___ Record list
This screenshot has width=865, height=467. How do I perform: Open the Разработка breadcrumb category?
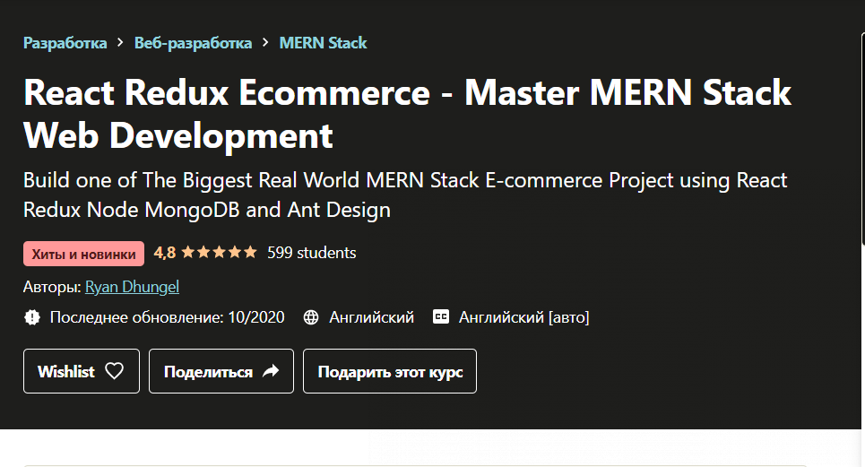[x=65, y=43]
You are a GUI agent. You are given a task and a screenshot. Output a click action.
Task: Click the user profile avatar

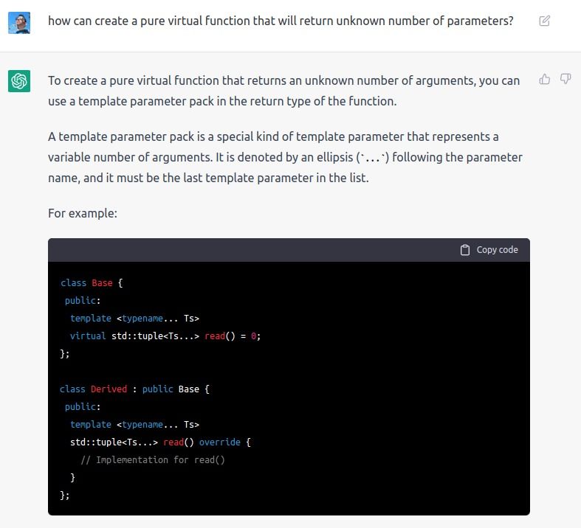19,23
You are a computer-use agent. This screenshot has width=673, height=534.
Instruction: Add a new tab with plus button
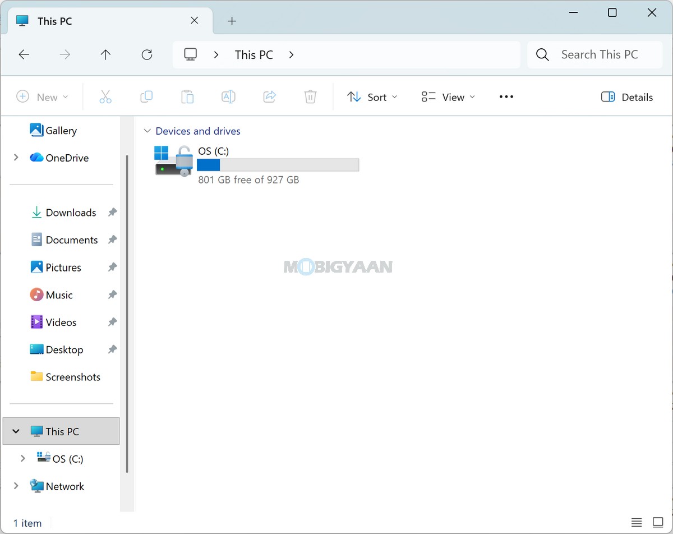click(x=232, y=21)
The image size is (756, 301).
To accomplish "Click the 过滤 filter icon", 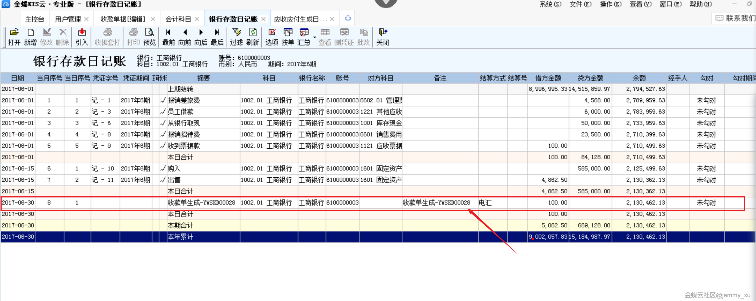I will pos(236,37).
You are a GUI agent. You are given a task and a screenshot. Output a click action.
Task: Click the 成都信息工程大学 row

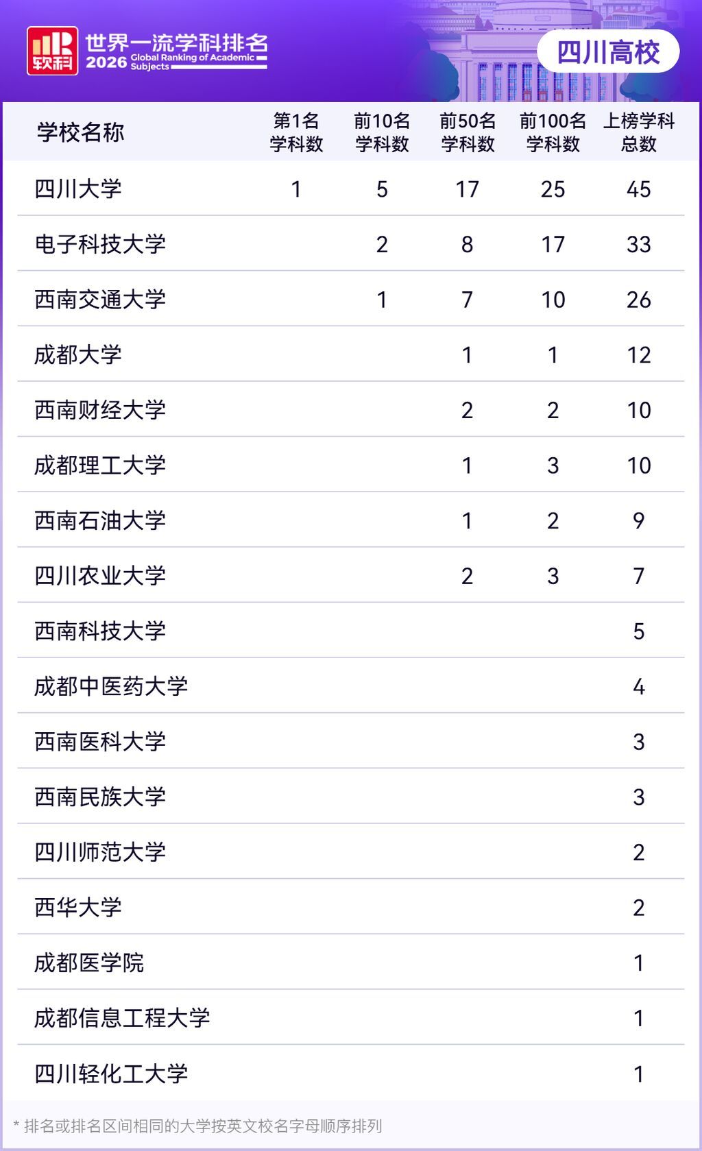[351, 1018]
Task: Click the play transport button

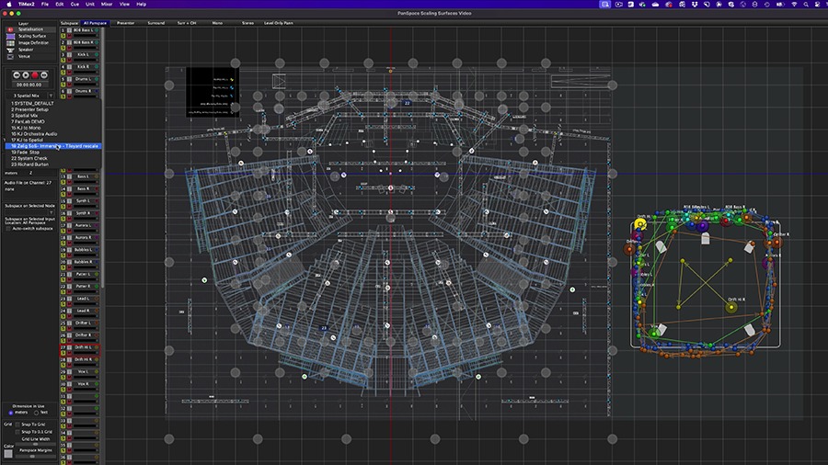Action: click(27, 74)
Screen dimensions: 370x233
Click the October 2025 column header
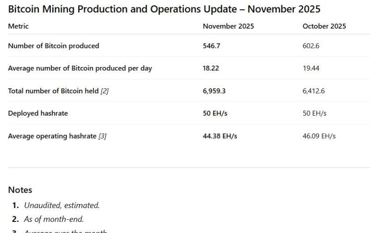pyautogui.click(x=324, y=26)
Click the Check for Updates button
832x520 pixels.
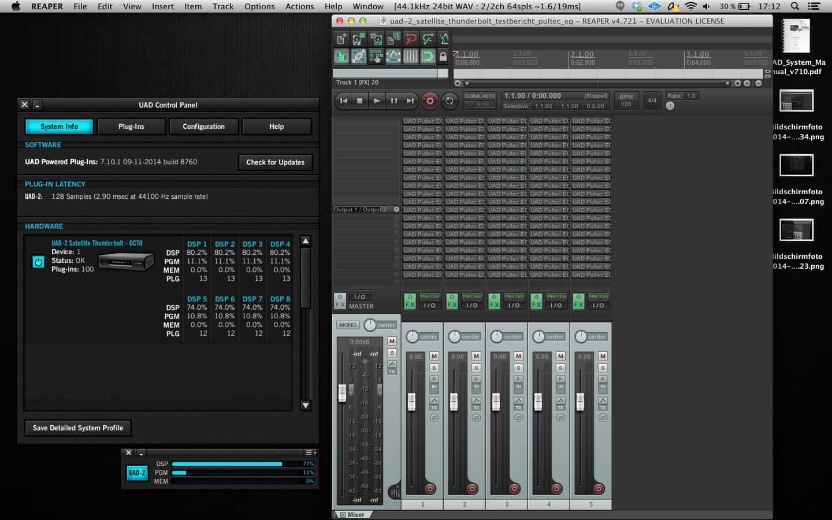tap(275, 162)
______
**Prompt**
Change "October 2025" to "November 2025" in the stretch of lines from the one containing "Screen dimensions: 370x233" through the end of the records, and give those lines again with everything else unchanged. Leave the pictures out of your answer.

**Task result**
Screen dimensions: 370x233
Click the November 2025 column header
pyautogui.click(x=324, y=26)
Click the Check for Updates button
832x520 pixels.
tap(275, 162)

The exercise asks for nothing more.